There is a standard methodology that applies to machine learning. It’s a cycle – a loop that starts with the business understanding and goals then the analytic approach that will be taken to get the desired results. The IoT data is then collected and checked to make sure it’s right data and you understand it, then the data is prepared. When the data preparation is done, you finally get the model, then is evaluated (checking accuracy, for example) and then the model is deployed. Any feedback that comes after deployment may require adjustments to the model, which are completed until the loop is accurate.

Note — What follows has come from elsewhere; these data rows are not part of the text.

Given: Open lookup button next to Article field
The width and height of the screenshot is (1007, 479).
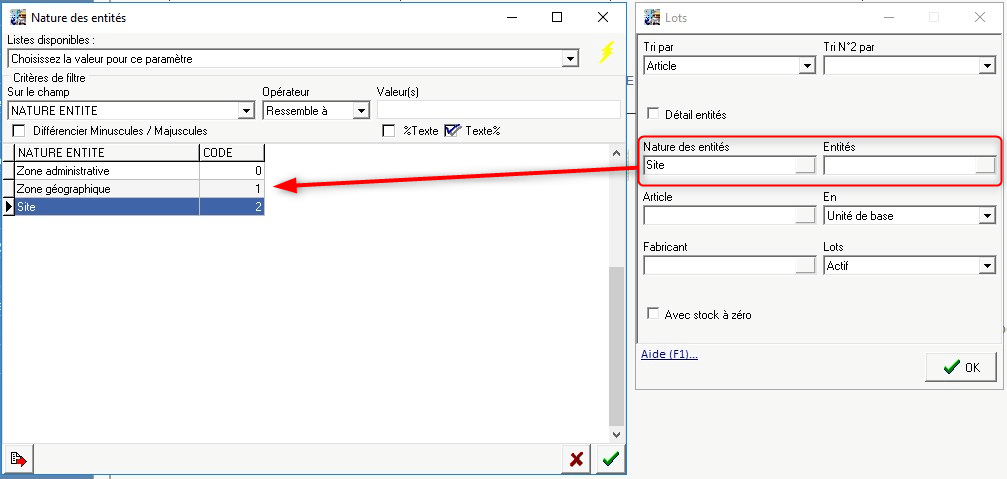Looking at the screenshot, I should pyautogui.click(x=805, y=215).
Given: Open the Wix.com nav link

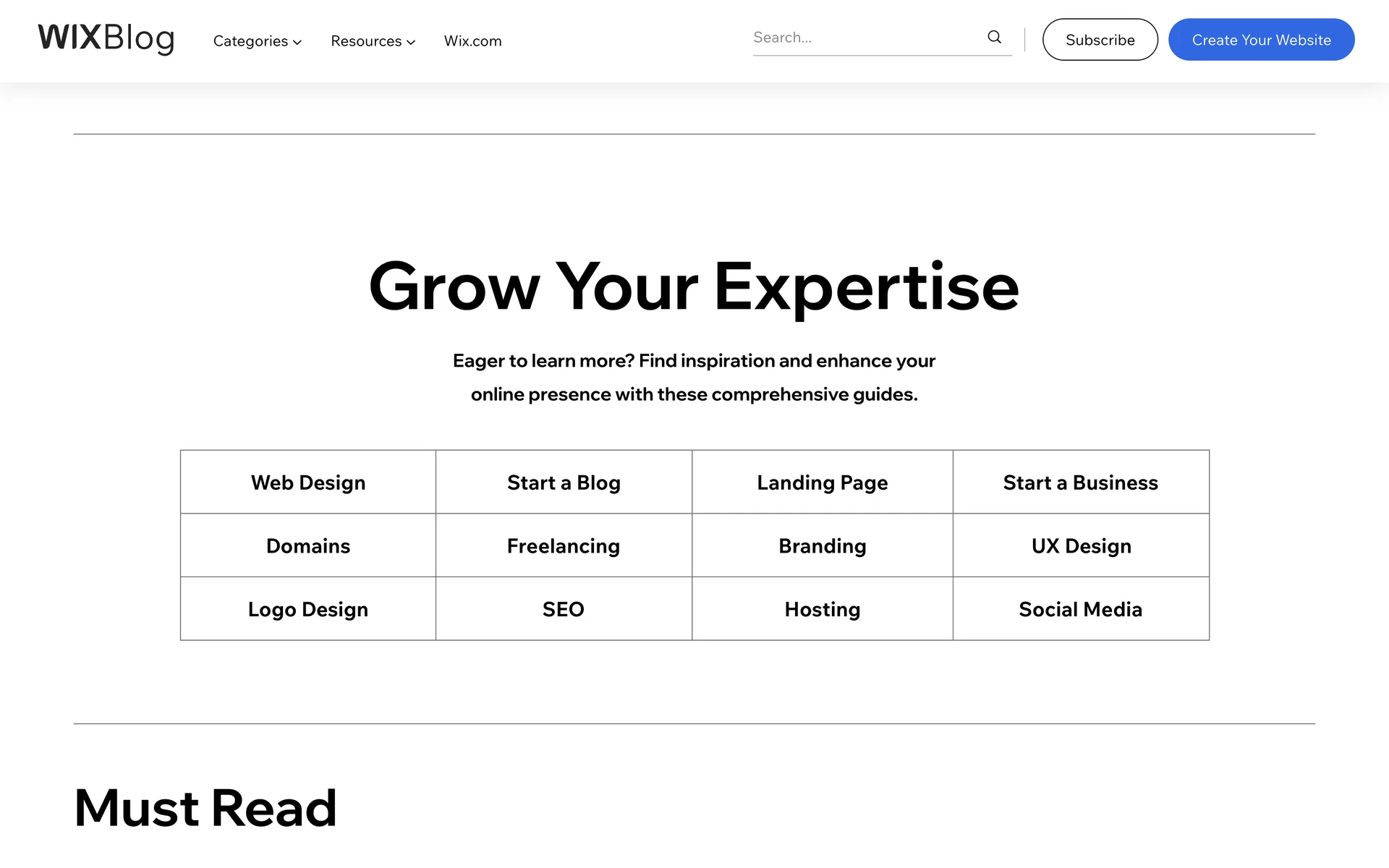Looking at the screenshot, I should pyautogui.click(x=472, y=41).
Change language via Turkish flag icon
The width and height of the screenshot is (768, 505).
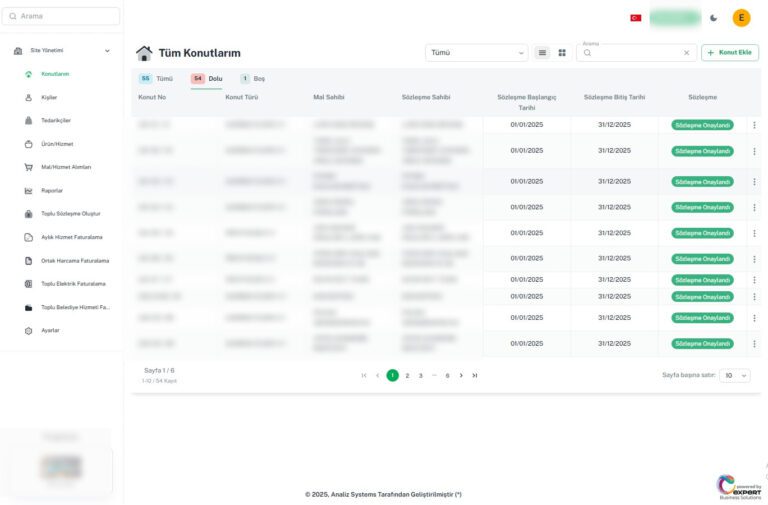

IoT data and artificial intelligence
Machine learning is one discipline of data science. Another is artificial intelligence (AI). The relationship between AI and IoT much like the relationship between the human brain and body. Our bodies are collecting sensory inputs, such as sight, sound, and touch. And our brain takes that data and makes sense of it. Turning light into recognizable object or turning sound into understandable speech. Our brain makes the decisions and sends a signal back to our body as a command, for instance, to make a movement, or pick up an object, or to speak. All the connected sensors that make the IoT are really like our bodies, providing the raw data of what’s going on around us.
The value and promise of AI and the IoT are just really being realized because of each other. The use of AI for development and discovery is just now beginning to gain traction, but over the next decade, as the scope of IoT data grows, AI will become an area of significant investment and development for many enterprises.